→ Job: Please lay out every line of the records below as a Markdown table with the columns Row and Entry, numbering the rows and skipping blank lines. Leave the pictures out of the table.

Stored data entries

* BEGIN *

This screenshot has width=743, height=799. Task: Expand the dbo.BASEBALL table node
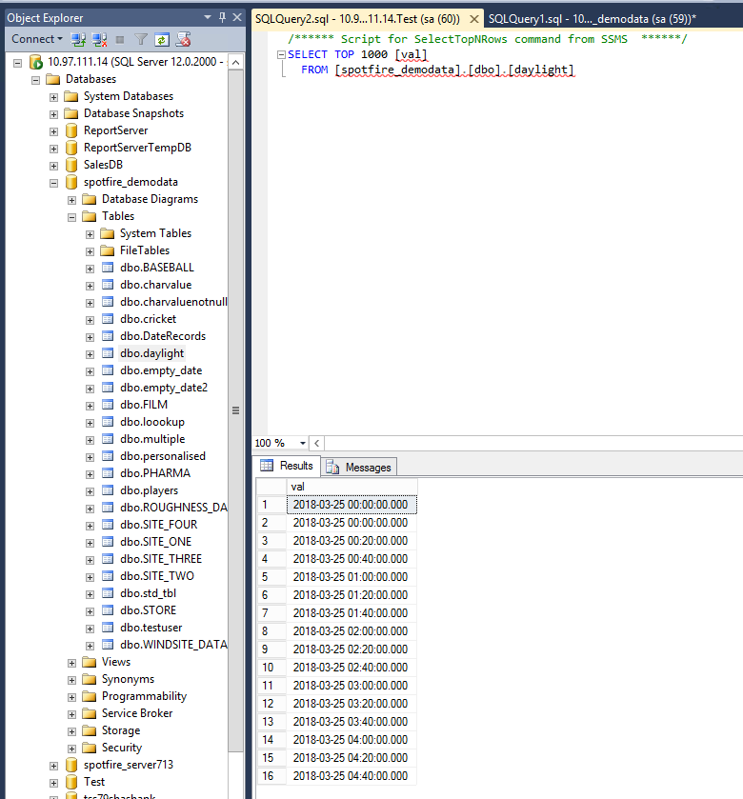90,269
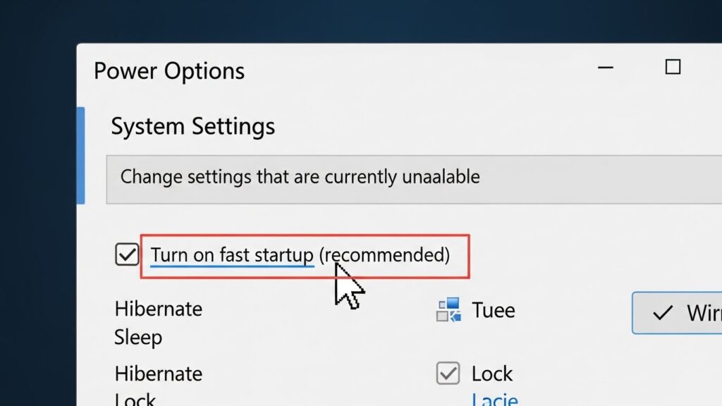Click the Power Options title bar text
Screen dimensions: 722x406
tap(169, 71)
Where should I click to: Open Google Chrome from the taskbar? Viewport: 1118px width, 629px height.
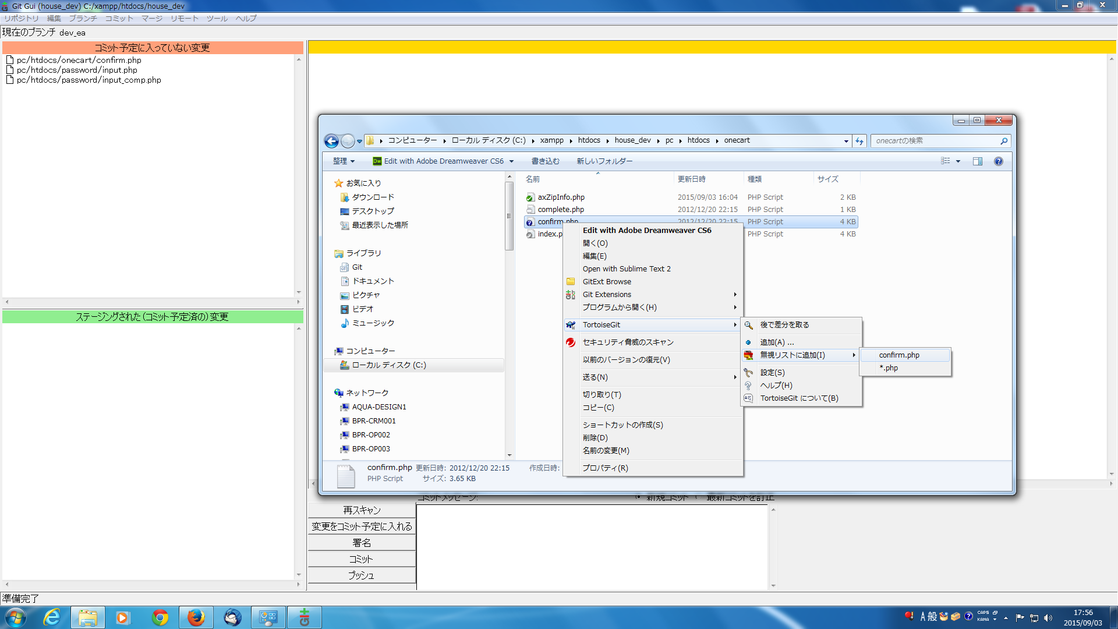pos(160,617)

* END *

→ Exercise solution:
| Row | Entry |
|---|---|
| 1 | This screenshot has width=743, height=799. Task: Expand the dbo.BASEBALL table node |
| 2 | 90,269 |
| 3 | Click the Power Options title bar text |
| 4 | Screen dimensions: 722x406 |
| 5 | tap(169, 71) |
| 6 | Where should I click to: Open Google Chrome from the taskbar? Viewport: 1118px width, 629px height. |
| 7 | pos(160,617) |